Can you copy each of the entries below word for word, with nothing changed?

--- Begin Provided data ---

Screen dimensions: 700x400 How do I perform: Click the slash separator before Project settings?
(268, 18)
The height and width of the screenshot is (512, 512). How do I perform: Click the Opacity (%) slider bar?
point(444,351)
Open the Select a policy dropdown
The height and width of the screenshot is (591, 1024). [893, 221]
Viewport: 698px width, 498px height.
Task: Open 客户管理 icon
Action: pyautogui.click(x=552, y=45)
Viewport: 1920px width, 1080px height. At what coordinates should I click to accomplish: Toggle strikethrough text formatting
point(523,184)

--- End Provided data ---

## Exercise response
Screen dimensions: 700x400 How do I perform: Click the slash separator before Project settings?
(268, 18)
The height and width of the screenshot is (512, 512). How do I perform: Click the Opacity (%) slider bar?
point(444,351)
Open the Select a policy dropdown
The height and width of the screenshot is (591, 1024). [893, 221]
Viewport: 698px width, 498px height.
Task: Open 客户管理 icon
Action: pyautogui.click(x=552, y=45)
Viewport: 1920px width, 1080px height. At what coordinates should I click to accomplish: Toggle strikethrough text formatting
point(523,184)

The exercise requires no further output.